The beauty of the existing CDA design - the custom narrative - is that it clearly delineates between what is the author’s responsibility, and what freedom of the rendering system has to present the document.
Replacing the narrative with XHTML presents the following issues:
- If the styles are provided by reference, and the referenced style isn’t available, the document won’t display correctly - and may not display safely. Unfortunately, the lack of correct display may not be catastrophic (the document may look like it has rendered properly, but something important is missing).

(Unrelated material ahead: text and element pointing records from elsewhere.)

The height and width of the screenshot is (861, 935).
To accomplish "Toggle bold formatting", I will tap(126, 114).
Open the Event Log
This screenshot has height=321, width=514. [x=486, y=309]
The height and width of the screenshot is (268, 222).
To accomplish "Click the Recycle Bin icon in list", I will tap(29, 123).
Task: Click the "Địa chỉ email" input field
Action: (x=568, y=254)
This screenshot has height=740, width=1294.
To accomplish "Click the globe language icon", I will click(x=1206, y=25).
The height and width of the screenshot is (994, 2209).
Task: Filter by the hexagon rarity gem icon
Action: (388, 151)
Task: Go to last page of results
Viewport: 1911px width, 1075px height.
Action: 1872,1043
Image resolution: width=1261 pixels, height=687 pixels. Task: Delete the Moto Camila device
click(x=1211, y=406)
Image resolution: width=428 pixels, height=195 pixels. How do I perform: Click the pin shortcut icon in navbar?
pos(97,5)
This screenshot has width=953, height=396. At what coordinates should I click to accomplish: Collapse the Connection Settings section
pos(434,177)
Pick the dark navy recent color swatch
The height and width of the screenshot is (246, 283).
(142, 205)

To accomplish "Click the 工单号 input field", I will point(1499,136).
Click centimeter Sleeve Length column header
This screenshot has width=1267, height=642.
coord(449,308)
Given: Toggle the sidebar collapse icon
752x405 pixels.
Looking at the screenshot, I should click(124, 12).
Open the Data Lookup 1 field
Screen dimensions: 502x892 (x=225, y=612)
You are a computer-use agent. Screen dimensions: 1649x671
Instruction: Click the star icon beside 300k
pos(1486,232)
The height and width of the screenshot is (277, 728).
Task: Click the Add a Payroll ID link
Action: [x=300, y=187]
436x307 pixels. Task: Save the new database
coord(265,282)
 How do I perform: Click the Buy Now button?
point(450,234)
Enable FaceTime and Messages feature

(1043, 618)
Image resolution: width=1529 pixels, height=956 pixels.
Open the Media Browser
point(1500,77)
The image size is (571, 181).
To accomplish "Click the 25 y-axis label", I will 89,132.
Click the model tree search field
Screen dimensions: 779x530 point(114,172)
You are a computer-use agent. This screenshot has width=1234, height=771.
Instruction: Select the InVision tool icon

- Putting the styles in the document - either in line or in the header (which would mean a special place in the CDA document for before it’s transformed to real xhtml) would work, but it would mean that the renderer loses all control over the document
There’s one more issue to consider: Often, documents are assembled from information gathered from multiple sources. Some of it’s mastered in the application preparing the document. But other parts - significant parts - the application will be gathering narratives prepared by other applications, and maybe in other formats. For instance, a clinical summary that includes diagnostic reports. What if these different sources are using different incompatible styles?
From an engineering/standards viewpoint, it’s starting to sound as though we’ll need a single fixed CSS for all users of xhtml in CDA - effectively replicating the current system, where there’s only a fixed set of style codes that you can use. But unlike the current design, where there’s a transform separating the authored and rendered styles, we’ll need a very fine grained and precise list of styles that the author can use, and ones that the renderer can use, and I don’t like the sound of that. More generally, I don’t like the sound of having a fixed CSS for all uses of clinical documents either. And we can abandon all hope of using off-the-shelf authoring tools…
None of these options are any good. Which is why I always preferred CDA to use it’s own narrative.
But in FHIR, we’ve said from the start that the narrative portion is xhtml. Which means we need to solve this properly. I figured we’d solve it when we got to it, but now that we have, I’ve drawn a blank. I’m hoping that someone will explain a simple, elegant and obvious solution that I’ve completely overlooked in the comments to this post.